» WHAT THE TASK REQUIRES
Repeat the lines of the data below without any changes, starting at the line that contains "In order to click on nav-link-what-i-do-algorithm: What" and ending at the line that contains "(1797, 205).", with both of those lines included.

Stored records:
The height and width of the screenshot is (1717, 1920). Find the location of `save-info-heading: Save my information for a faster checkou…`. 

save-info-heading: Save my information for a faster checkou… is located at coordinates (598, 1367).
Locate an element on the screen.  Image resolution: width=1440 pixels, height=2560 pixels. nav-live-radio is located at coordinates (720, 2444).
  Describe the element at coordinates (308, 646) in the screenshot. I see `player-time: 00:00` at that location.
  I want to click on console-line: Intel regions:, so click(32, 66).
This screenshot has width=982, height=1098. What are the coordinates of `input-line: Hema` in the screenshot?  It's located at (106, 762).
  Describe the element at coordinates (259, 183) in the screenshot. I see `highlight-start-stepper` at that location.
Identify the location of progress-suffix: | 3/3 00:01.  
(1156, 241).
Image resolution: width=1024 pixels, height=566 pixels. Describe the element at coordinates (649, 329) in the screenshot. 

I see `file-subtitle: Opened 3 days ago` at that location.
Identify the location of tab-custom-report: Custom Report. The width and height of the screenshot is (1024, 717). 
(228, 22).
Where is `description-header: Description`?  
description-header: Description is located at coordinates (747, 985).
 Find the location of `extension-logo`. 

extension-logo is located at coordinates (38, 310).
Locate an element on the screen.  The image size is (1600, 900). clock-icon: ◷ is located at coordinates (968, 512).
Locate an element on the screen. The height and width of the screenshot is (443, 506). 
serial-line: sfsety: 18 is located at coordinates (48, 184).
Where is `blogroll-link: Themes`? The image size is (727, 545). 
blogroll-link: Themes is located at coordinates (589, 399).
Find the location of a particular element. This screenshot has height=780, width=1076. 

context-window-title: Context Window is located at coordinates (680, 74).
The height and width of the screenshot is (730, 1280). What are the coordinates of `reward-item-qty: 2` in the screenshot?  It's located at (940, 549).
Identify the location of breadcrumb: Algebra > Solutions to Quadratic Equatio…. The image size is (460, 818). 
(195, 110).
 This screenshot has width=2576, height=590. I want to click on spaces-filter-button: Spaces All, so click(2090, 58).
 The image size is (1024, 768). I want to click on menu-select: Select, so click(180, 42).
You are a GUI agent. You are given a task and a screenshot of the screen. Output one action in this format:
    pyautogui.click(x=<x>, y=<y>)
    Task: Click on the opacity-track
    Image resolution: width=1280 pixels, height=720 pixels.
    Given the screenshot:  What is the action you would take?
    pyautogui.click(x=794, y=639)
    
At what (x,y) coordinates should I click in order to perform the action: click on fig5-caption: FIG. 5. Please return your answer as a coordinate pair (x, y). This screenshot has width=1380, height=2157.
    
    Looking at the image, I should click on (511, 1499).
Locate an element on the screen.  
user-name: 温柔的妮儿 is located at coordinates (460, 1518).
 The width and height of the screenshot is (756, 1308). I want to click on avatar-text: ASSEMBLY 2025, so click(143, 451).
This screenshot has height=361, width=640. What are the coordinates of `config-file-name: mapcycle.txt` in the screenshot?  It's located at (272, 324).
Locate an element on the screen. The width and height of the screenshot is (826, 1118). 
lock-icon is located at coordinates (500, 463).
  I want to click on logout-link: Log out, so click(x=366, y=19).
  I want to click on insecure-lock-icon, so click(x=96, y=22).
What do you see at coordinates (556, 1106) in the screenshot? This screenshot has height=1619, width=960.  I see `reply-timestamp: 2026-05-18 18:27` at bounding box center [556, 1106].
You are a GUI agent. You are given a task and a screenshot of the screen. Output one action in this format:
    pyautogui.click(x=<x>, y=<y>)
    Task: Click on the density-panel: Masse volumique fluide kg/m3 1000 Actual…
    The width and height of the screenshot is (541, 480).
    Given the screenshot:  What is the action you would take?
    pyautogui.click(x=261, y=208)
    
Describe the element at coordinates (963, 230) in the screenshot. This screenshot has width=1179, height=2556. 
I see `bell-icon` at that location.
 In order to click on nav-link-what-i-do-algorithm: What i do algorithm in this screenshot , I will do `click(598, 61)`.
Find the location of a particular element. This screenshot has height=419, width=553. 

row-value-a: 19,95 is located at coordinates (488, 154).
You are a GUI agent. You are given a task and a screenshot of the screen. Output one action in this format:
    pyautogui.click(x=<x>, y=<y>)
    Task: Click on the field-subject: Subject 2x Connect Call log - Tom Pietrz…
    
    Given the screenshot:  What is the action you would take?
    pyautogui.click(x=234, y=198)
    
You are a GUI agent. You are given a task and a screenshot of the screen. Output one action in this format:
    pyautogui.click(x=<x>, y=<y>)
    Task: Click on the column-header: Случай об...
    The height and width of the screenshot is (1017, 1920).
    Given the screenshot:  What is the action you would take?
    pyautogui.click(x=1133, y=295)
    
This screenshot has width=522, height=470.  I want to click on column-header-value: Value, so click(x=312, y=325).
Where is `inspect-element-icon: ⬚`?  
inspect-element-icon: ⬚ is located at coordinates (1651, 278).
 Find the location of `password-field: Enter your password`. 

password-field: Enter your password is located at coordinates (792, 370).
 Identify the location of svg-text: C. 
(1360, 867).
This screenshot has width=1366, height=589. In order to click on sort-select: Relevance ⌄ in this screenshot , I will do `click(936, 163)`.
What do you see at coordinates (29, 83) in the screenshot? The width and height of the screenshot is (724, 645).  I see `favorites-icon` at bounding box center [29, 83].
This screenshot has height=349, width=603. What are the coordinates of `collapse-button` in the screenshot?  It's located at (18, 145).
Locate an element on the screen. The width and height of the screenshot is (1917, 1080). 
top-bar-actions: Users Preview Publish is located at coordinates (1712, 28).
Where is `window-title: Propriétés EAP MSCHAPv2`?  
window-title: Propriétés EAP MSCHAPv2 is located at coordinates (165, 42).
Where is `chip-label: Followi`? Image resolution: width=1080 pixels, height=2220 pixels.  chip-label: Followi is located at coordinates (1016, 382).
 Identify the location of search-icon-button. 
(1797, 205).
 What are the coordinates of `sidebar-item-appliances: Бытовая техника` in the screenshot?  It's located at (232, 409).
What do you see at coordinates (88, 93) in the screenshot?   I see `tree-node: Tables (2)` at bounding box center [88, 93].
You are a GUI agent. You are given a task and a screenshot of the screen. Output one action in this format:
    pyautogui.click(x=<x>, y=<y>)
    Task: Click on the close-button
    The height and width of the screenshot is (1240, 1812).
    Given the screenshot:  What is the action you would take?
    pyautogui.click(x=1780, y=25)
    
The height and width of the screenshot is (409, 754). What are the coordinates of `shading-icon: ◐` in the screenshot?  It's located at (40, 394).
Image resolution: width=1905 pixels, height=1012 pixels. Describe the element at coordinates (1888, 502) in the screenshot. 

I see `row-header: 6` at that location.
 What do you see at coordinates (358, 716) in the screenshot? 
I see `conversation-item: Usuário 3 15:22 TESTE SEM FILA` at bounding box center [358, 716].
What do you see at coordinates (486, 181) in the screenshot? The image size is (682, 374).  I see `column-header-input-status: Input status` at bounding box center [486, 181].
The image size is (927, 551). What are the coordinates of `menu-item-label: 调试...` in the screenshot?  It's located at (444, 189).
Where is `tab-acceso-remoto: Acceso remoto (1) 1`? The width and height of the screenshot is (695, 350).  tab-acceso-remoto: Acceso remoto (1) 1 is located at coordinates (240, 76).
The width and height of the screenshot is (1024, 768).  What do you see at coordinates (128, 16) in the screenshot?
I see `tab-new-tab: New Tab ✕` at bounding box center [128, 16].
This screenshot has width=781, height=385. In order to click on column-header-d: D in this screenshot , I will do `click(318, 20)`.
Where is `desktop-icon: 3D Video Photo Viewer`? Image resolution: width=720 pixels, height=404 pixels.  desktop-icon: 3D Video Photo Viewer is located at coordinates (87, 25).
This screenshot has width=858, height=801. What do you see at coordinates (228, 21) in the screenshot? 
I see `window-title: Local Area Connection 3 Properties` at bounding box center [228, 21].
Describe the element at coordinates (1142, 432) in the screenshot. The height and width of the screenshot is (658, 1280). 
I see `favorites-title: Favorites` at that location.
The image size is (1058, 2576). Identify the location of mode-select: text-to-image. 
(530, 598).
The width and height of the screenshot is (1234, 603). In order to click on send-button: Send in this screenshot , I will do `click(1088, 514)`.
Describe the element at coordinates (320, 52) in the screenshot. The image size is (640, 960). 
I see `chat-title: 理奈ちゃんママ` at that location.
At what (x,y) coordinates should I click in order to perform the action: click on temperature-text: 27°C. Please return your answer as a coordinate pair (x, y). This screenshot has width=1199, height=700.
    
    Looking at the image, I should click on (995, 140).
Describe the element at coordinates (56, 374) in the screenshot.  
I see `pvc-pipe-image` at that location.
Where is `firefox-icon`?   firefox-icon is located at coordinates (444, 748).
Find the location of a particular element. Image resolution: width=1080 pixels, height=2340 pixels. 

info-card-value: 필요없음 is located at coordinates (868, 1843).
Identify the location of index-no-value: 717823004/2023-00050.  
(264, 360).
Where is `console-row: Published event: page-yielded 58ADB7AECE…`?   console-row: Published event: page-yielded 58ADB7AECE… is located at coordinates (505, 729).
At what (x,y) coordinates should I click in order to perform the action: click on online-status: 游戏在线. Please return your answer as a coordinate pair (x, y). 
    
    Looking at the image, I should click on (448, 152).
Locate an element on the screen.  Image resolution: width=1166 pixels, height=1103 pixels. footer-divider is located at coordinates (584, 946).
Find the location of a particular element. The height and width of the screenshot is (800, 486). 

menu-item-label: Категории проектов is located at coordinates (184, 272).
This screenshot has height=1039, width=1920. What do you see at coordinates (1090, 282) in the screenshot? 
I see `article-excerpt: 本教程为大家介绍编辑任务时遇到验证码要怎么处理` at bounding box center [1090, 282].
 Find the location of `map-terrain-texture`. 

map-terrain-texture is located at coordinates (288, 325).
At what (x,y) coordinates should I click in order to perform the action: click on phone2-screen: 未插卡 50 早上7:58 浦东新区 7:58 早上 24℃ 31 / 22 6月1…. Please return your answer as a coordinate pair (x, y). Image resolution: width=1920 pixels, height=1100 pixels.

» EXERCISE OUTPUT
 In order to click on nav-link-what-i-do-algorithm: What i do algorithm in this screenshot , I will do `click(598, 61)`.
Find the location of a particular element. This screenshot has height=419, width=553. 

row-value-a: 19,95 is located at coordinates (488, 154).
You are a GUI agent. You are given a task and a screenshot of the screen. Output one action in this format:
    pyautogui.click(x=<x>, y=<y>)
    Task: Click on the field-subject: Subject 2x Connect Call log - Tom Pietrz…
    
    Given the screenshot:  What is the action you would take?
    pyautogui.click(x=234, y=198)
    
You are a GUI agent. You are given a task and a screenshot of the screen. Output one action in this format:
    pyautogui.click(x=<x>, y=<y>)
    Task: Click on the column-header: Случай об...
    The height and width of the screenshot is (1017, 1920).
    Given the screenshot:  What is the action you would take?
    pyautogui.click(x=1133, y=295)
    
This screenshot has width=522, height=470.  I want to click on column-header-value: Value, so click(x=312, y=325).
Where is `inspect-element-icon: ⬚`?  
inspect-element-icon: ⬚ is located at coordinates (1651, 278).
 Find the location of `password-field: Enter your password`. 

password-field: Enter your password is located at coordinates (792, 370).
 Identify the location of svg-text: C. 
(1360, 867).
This screenshot has width=1366, height=589. In order to click on sort-select: Relevance ⌄ in this screenshot , I will do `click(936, 163)`.
What do you see at coordinates (29, 83) in the screenshot? The width and height of the screenshot is (724, 645).  I see `favorites-icon` at bounding box center [29, 83].
This screenshot has height=349, width=603. What are the coordinates of `collapse-button` in the screenshot?  It's located at (18, 145).
Locate an element on the screen. The width and height of the screenshot is (1917, 1080). 
top-bar-actions: Users Preview Publish is located at coordinates (1712, 28).
Where is `window-title: Propriétés EAP MSCHAPv2`?  
window-title: Propriétés EAP MSCHAPv2 is located at coordinates (165, 42).
Where is `chip-label: Followi`? Image resolution: width=1080 pixels, height=2220 pixels.  chip-label: Followi is located at coordinates (1016, 382).
 Identify the location of search-icon-button. 
(1797, 205).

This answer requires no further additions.